• [What the task asks]: Each record must reappear in the answer exactly as it is written.

Saved data entries
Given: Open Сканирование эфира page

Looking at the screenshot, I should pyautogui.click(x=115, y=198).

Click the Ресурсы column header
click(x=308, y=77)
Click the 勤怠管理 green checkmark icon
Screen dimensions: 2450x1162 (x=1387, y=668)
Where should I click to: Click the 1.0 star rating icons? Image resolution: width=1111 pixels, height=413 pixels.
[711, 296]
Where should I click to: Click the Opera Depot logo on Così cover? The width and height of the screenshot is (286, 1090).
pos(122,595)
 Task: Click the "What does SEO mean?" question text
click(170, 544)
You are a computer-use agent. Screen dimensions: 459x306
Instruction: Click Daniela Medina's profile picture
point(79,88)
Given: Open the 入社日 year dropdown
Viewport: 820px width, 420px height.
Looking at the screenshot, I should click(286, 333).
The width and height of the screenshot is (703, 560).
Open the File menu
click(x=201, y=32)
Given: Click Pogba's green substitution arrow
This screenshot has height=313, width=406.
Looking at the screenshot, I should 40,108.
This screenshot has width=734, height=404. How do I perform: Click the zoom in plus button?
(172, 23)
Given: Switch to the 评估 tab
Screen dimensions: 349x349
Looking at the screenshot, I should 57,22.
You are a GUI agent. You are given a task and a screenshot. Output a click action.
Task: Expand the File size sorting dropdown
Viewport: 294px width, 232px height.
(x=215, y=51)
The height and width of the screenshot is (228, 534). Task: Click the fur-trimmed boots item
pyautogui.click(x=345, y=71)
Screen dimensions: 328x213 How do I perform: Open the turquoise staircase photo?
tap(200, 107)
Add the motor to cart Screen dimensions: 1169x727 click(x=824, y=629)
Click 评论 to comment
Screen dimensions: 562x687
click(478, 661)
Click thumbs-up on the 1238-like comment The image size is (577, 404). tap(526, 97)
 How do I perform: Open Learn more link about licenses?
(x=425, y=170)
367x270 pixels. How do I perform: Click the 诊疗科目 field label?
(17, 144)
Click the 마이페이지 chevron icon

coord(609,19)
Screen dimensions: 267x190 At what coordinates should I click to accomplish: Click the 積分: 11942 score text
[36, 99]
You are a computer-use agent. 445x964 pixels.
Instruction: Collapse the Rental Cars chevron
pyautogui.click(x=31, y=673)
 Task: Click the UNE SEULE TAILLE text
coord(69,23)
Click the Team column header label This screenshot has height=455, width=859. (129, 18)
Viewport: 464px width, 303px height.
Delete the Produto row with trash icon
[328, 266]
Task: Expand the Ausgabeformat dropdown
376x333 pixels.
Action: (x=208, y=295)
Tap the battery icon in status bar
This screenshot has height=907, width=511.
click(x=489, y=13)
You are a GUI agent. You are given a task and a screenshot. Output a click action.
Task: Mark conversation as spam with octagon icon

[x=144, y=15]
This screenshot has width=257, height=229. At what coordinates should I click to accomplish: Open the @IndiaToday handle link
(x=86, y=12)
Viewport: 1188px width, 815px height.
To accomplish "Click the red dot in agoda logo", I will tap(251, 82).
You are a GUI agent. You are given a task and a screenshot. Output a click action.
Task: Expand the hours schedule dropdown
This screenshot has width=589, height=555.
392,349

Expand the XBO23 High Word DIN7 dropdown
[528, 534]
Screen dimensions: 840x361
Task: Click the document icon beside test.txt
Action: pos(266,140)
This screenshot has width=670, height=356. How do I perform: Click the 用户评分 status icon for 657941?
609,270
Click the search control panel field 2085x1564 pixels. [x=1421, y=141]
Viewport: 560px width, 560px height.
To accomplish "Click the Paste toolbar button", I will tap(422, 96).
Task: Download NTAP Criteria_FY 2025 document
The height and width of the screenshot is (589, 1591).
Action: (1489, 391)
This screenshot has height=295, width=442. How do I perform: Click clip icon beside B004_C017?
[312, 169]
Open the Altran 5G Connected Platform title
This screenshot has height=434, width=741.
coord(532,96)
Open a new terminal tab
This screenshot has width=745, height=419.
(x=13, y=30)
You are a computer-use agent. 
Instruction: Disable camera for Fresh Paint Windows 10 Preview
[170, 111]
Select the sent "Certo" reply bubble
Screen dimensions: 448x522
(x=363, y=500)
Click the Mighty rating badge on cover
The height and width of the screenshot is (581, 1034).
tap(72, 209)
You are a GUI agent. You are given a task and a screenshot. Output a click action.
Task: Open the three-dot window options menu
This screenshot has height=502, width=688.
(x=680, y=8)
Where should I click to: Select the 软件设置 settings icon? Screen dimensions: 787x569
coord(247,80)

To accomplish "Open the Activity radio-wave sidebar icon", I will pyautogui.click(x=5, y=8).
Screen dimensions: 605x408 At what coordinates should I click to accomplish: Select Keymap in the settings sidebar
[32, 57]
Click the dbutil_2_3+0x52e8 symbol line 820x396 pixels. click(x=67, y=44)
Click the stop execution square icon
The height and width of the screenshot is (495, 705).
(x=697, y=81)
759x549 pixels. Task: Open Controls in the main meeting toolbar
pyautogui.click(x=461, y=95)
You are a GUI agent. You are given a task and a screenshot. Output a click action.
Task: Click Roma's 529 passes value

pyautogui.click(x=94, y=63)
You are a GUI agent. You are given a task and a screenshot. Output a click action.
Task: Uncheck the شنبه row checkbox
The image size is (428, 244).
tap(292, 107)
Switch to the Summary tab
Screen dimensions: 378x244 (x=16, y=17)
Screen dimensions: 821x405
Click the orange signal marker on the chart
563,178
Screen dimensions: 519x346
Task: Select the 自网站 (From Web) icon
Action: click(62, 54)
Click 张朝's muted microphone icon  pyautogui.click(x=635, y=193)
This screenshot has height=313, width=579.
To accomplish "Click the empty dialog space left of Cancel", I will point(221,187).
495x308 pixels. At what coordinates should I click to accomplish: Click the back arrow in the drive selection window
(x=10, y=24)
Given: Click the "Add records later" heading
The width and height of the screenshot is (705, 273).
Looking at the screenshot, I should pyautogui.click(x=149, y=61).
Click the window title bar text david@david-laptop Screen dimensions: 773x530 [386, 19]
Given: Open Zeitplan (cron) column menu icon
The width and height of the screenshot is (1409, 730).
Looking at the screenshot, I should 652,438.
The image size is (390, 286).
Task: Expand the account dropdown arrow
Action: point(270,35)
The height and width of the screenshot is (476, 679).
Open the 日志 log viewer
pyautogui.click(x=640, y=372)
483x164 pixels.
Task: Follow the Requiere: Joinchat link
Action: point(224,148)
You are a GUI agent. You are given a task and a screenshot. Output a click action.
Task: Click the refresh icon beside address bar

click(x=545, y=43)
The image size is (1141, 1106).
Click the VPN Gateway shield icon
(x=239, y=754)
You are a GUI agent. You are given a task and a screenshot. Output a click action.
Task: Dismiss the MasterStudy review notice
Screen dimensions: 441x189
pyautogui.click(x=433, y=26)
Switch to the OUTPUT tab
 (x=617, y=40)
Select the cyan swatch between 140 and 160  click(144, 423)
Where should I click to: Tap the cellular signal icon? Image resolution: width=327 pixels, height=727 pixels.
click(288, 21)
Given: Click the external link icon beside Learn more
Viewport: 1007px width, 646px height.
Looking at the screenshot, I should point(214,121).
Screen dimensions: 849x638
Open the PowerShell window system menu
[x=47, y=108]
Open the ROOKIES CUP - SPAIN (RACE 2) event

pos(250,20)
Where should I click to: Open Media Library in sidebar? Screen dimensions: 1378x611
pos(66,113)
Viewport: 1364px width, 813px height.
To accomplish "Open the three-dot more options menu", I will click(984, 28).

• [Answer for the task]:
Given: Open Сканирование эфира page

Looking at the screenshot, I should pyautogui.click(x=115, y=198).

Click the Ресурсы column header
click(x=308, y=77)
Click the 勤怠管理 green checkmark icon
Screen dimensions: 2450x1162 (x=1387, y=668)
Where should I click to: Click the 1.0 star rating icons? Image resolution: width=1111 pixels, height=413 pixels.
[711, 296]
Where should I click to: Click the Opera Depot logo on Così cover? The width and height of the screenshot is (286, 1090).
pos(122,595)
 Task: Click the "What does SEO mean?" question text
click(170, 544)
You are a computer-use agent. Screen dimensions: 459x306
Instruction: Click Daniela Medina's profile picture
point(79,88)
Given: Open the 入社日 year dropdown
Viewport: 820px width, 420px height.
Looking at the screenshot, I should click(286, 333).
The width and height of the screenshot is (703, 560).
Open the File menu
click(x=201, y=32)
Given: Click Pogba's green substitution arrow
This screenshot has height=313, width=406.
Looking at the screenshot, I should 40,108.
This screenshot has width=734, height=404. How do I perform: Click the zoom in plus button?
(172, 23)
Given: Switch to the 评估 tab
Screen dimensions: 349x349
Looking at the screenshot, I should 57,22.
You are a GUI agent. You are given a task and a screenshot. Output a click action.
Task: Expand the File size sorting dropdown
Viewport: 294px width, 232px height.
(x=215, y=51)
The height and width of the screenshot is (228, 534). Task: Click the fur-trimmed boots item
pyautogui.click(x=345, y=71)
Screen dimensions: 328x213 How do I perform: Open the turquoise staircase photo?
tap(200, 107)
Add the motor to cart Screen dimensions: 1169x727 click(x=824, y=629)
Click 评论 to comment
Screen dimensions: 562x687
click(478, 661)
Click thumbs-up on the 1238-like comment The image size is (577, 404). tap(526, 97)
 How do I perform: Open Learn more link about licenses?
(x=425, y=170)
367x270 pixels. How do I perform: Click the 诊疗科目 field label?
(17, 144)
Click the 마이페이지 chevron icon

coord(609,19)
Screen dimensions: 267x190 At what coordinates should I click to accomplish: Click the 積分: 11942 score text
[36, 99]
You are a computer-use agent. 445x964 pixels.
Instruction: Collapse the Rental Cars chevron
pyautogui.click(x=31, y=673)
 Task: Click the UNE SEULE TAILLE text
coord(69,23)
Click the Team column header label This screenshot has height=455, width=859. (129, 18)
Viewport: 464px width, 303px height.
Delete the Produto row with trash icon
[328, 266]
Task: Expand the Ausgabeformat dropdown
376x333 pixels.
Action: (x=208, y=295)
Tap the battery icon in status bar
This screenshot has height=907, width=511.
click(x=489, y=13)
You are a GUI agent. You are given a task and a screenshot. Output a click action.
Task: Mark conversation as spam with octagon icon

[x=144, y=15]
This screenshot has width=257, height=229. At what coordinates should I click to accomplish: Open the @IndiaToday handle link
(x=86, y=12)
Viewport: 1188px width, 815px height.
To accomplish "Click the red dot in agoda logo", I will tap(251, 82).
You are a GUI agent. You are given a task and a screenshot. Output a click action.
Task: Expand the hours schedule dropdown
This screenshot has width=589, height=555.
392,349

Expand the XBO23 High Word DIN7 dropdown
[528, 534]
Screen dimensions: 840x361
Task: Click the document icon beside test.txt
Action: pos(266,140)
This screenshot has width=670, height=356. How do I perform: Click the 用户评分 status icon for 657941?
609,270
Click the search control panel field 2085x1564 pixels. [x=1421, y=141]
Viewport: 560px width, 560px height.
To accomplish "Click the Paste toolbar button", I will tap(422, 96).
Task: Download NTAP Criteria_FY 2025 document
The height and width of the screenshot is (589, 1591).
Action: (1489, 391)
This screenshot has height=295, width=442. How do I perform: Click clip icon beside B004_C017?
[312, 169]
Open the Altran 5G Connected Platform title
This screenshot has height=434, width=741.
coord(532,96)
Open a new terminal tab
This screenshot has width=745, height=419.
(x=13, y=30)
You are a computer-use agent. 
Instruction: Disable camera for Fresh Paint Windows 10 Preview
[170, 111]
Select the sent "Certo" reply bubble
Screen dimensions: 448x522
(x=363, y=500)
Click the Mighty rating badge on cover
The height and width of the screenshot is (581, 1034).
tap(72, 209)
You are a GUI agent. You are given a task and a screenshot. Output a click action.
Task: Open the three-dot window options menu
This screenshot has height=502, width=688.
(x=680, y=8)
Where should I click to: Select the 软件设置 settings icon? Screen dimensions: 787x569
coord(247,80)

To accomplish "Open the Activity radio-wave sidebar icon", I will pyautogui.click(x=5, y=8).
Screen dimensions: 605x408 At what coordinates should I click to accomplish: Select Keymap in the settings sidebar
[32, 57]
Click the dbutil_2_3+0x52e8 symbol line 820x396 pixels. click(x=67, y=44)
Click the stop execution square icon
The height and width of the screenshot is (495, 705).
(x=697, y=81)
759x549 pixels. Task: Open Controls in the main meeting toolbar
pyautogui.click(x=461, y=95)
You are a GUI agent. You are given a task and a screenshot. Output a click action.
Task: Click Roma's 529 passes value

pyautogui.click(x=94, y=63)
You are a GUI agent. You are given a task and a screenshot. Output a click action.
Task: Uncheck the شنبه row checkbox
The image size is (428, 244).
tap(292, 107)
Switch to the Summary tab
Screen dimensions: 378x244 (x=16, y=17)
Screen dimensions: 821x405
Click the orange signal marker on the chart
563,178
Screen dimensions: 519x346
Task: Select the 自网站 (From Web) icon
Action: click(62, 54)
Click 张朝's muted microphone icon  pyautogui.click(x=635, y=193)
This screenshot has height=313, width=579.
To accomplish "Click the empty dialog space left of Cancel", I will point(221,187).
495x308 pixels. At what coordinates should I click to accomplish: Click the back arrow in the drive selection window
(x=10, y=24)
Given: Click the "Add records later" heading
The width and height of the screenshot is (705, 273).
Looking at the screenshot, I should pyautogui.click(x=149, y=61).
Click the window title bar text david@david-laptop Screen dimensions: 773x530 [386, 19]
Given: Open Zeitplan (cron) column menu icon
The width and height of the screenshot is (1409, 730).
Looking at the screenshot, I should 652,438.
The image size is (390, 286).
Task: Expand the account dropdown arrow
Action: point(270,35)
The height and width of the screenshot is (476, 679).
Open the 日志 log viewer
pyautogui.click(x=640, y=372)
483x164 pixels.
Task: Follow the Requiere: Joinchat link
Action: point(224,148)
You are a GUI agent. You are given a task and a screenshot. Output a click action.
Task: Click the refresh icon beside address bar

click(x=545, y=43)
The image size is (1141, 1106).
Click the VPN Gateway shield icon
(x=239, y=754)
You are a GUI agent. You are given a task and a screenshot. Output a click action.
Task: Dismiss the MasterStudy review notice
Screen dimensions: 441x189
pyautogui.click(x=433, y=26)
Switch to the OUTPUT tab
 (x=617, y=40)
Select the cyan swatch between 140 and 160  click(144, 423)
Where should I click to: Tap the cellular signal icon? Image resolution: width=327 pixels, height=727 pixels.
click(288, 21)
Given: Click the external link icon beside Learn more
Viewport: 1007px width, 646px height.
Looking at the screenshot, I should point(214,121).
Screen dimensions: 849x638
Open the PowerShell window system menu
[x=47, y=108]
Open the ROOKIES CUP - SPAIN (RACE 2) event

pos(250,20)
Where should I click to: Open Media Library in sidebar? Screen dimensions: 1378x611
pos(66,113)
Viewport: 1364px width, 813px height.
To accomplish "Open the three-dot more options menu", I will click(984, 28).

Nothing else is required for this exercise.